4.3. The Whole System Test
The device is to be surrounded by interstitial fluid (ISF), of which the glucose concentration is almost 90% of the venous glucose concentration [
27]. Therefore, we verified the in vitro glucose responsiveness of the system in a physiological blood-glucose concentration range from 0 to 500 mg/dL. The sensor device coated with the PDMS under the florescent hydrogel was placed in a petri dish. We applied 3 mL of glucose solution in the petri dish and waited for 10 min to allow the glucose molecules to penetrate into the hydrogel and react with the fluorescent monomer. They were placed within the dark chamber in
Figure 5 to remove the noise from ambient light.
The sensor device was wirelessly powered from the reader placed under the petri dish and LED light excited the fluorescent hydrogel, as shown in
Figure 9a. The frequency offset of the backscattered signal was measured by the spectrum analyzer for each glucose concentration.
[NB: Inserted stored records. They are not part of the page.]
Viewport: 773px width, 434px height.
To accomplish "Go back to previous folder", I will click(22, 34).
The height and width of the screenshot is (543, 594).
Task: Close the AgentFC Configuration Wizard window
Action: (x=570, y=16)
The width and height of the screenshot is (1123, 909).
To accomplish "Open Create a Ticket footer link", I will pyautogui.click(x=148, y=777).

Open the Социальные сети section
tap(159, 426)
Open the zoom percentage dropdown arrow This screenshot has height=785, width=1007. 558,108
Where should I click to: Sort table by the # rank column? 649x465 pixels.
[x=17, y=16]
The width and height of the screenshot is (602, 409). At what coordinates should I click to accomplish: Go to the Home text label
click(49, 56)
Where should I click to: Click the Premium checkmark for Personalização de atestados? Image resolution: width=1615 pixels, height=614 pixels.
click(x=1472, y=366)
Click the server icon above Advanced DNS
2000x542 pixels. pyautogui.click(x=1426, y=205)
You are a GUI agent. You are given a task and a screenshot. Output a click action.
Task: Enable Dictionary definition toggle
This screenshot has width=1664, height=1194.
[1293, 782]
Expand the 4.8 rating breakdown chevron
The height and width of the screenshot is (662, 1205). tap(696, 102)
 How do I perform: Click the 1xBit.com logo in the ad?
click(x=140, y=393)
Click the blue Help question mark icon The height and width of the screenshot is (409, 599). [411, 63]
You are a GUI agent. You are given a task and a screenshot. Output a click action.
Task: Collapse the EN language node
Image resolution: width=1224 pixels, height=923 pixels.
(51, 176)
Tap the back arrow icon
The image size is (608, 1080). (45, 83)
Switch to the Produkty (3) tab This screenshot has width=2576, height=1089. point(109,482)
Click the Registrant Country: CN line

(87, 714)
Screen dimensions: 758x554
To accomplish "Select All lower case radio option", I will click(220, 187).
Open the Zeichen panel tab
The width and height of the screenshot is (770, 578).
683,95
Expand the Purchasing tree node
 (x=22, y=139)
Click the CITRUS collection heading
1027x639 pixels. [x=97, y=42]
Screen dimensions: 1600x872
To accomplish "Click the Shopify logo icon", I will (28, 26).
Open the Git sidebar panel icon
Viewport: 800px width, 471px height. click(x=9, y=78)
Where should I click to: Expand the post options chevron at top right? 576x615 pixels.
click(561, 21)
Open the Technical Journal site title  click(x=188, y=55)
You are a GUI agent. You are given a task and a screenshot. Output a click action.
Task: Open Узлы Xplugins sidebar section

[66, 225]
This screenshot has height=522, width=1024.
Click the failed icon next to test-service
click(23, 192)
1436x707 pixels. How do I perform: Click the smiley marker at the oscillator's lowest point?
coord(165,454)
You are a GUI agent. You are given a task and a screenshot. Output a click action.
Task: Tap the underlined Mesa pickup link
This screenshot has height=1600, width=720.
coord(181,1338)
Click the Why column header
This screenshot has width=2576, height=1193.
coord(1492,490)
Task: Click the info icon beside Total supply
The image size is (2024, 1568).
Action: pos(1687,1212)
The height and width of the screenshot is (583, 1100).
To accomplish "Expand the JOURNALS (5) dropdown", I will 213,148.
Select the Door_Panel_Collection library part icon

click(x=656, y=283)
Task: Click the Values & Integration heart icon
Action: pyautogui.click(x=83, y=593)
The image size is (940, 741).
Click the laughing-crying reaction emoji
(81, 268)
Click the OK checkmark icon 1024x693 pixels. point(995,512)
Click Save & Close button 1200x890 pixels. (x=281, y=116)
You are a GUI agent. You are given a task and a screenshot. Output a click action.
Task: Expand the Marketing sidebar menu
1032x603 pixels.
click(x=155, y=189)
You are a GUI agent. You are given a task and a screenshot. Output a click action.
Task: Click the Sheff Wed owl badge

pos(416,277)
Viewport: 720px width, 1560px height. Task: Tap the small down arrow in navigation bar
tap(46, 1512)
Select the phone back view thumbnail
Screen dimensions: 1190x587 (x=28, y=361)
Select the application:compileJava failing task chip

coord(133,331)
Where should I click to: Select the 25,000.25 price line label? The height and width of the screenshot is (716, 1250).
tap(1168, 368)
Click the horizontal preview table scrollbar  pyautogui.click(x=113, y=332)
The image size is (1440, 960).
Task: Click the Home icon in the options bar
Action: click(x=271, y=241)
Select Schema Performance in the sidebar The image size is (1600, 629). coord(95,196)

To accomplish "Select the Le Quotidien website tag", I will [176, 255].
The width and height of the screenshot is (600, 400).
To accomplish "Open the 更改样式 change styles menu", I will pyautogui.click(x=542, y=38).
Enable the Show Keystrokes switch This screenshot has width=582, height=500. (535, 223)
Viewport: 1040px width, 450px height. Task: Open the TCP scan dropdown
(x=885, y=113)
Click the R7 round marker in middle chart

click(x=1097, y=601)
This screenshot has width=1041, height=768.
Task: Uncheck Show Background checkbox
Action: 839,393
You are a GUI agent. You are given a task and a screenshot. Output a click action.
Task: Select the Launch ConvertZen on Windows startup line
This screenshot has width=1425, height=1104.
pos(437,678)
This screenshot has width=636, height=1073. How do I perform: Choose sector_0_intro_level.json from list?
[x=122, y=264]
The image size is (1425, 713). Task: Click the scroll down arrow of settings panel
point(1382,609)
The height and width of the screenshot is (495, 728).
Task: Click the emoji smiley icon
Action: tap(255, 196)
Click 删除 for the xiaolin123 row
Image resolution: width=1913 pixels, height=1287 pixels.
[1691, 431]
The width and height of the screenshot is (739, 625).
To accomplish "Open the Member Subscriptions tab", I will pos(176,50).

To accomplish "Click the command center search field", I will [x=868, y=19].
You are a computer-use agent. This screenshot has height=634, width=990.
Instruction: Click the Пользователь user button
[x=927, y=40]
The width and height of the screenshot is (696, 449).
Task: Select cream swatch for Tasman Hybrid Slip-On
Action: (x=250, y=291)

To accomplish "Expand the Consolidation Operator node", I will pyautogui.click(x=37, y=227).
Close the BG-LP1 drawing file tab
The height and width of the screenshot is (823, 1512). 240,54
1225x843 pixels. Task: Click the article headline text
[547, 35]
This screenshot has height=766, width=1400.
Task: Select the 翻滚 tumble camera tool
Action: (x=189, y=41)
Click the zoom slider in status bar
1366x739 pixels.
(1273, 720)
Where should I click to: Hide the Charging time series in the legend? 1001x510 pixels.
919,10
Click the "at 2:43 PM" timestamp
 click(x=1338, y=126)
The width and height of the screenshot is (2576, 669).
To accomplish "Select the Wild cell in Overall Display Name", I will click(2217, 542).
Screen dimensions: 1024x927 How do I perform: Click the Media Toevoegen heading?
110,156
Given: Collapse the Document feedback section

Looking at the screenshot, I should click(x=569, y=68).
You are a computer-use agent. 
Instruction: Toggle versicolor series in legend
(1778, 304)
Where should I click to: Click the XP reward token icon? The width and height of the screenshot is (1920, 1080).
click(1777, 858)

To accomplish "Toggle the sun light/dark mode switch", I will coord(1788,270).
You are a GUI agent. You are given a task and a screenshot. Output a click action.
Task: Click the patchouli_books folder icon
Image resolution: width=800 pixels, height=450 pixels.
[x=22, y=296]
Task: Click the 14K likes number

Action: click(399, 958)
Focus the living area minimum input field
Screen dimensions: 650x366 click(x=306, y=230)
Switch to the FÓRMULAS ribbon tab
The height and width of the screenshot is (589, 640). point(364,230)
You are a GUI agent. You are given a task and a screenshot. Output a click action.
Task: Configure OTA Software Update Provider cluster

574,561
Figure 9b shows the frequency offset signals depending on glucose concentrations, which has the same trend with
Figure 2c. The overall measurements were repeated thirty times (
) and the spread of the measurement results were indicated by the error bars in the plot. We evaluated sensor accuracy based on the Mean Absolute Relative Difference (MARD) and the Clarke error grid analysis as in
Figure 9c,d, where MARD = 8.8% and all of the points placed in the A and B zones. Typically, a CGM satisfying that the MARD is less than 10% and its sensor data are confined in the A and B zones of the Clark error grid analysis is considered as clinically acceptable. Therefore, we demonstrated a millimeter-sized implantable glucose sensor which can inform the glucose level to the external reader through a frequency-modulated backscattered signal with a clinically acceptable accuracy.
5. Conclusions
To minimize discomfort and an immunity reaction by implanting a fluorescence-based continuous glucose monitoring system in a body, it is crucial to minimize the size of the device. In this work, we minimized the implantable sensor system with fluorescent hydrogels to 3 ×6 mm by removing all the auxiliary components such as a battery, an ADC, and a data storage component. The power was supplied wirelessly from an external reader and physiological data read by the sensor could be directly sent to the reader using analog backscattered communication. The present mm sized system showed low transmit power in compliance with safety regulations and long distance power transmission up to 2 mm.We succeeded transferring the fluorescence intensity of hydrogel glucose sensors by backscattered frequency modulation. The frequency offset of the backscattered signal highly correlates with the glucose concentration. In conclusion, the proposed mm sized wireless sensor system with fluorescent glucose sensors shows the feasible application for a comfortable, biocompatible, and stable method for the CGM. We further envision that our backscattered frequency-modulation approach can be applied to other fluorescence-based sensors in general, thereby facilitating paradigm shift to in vitro continuous vital-signal monitoring.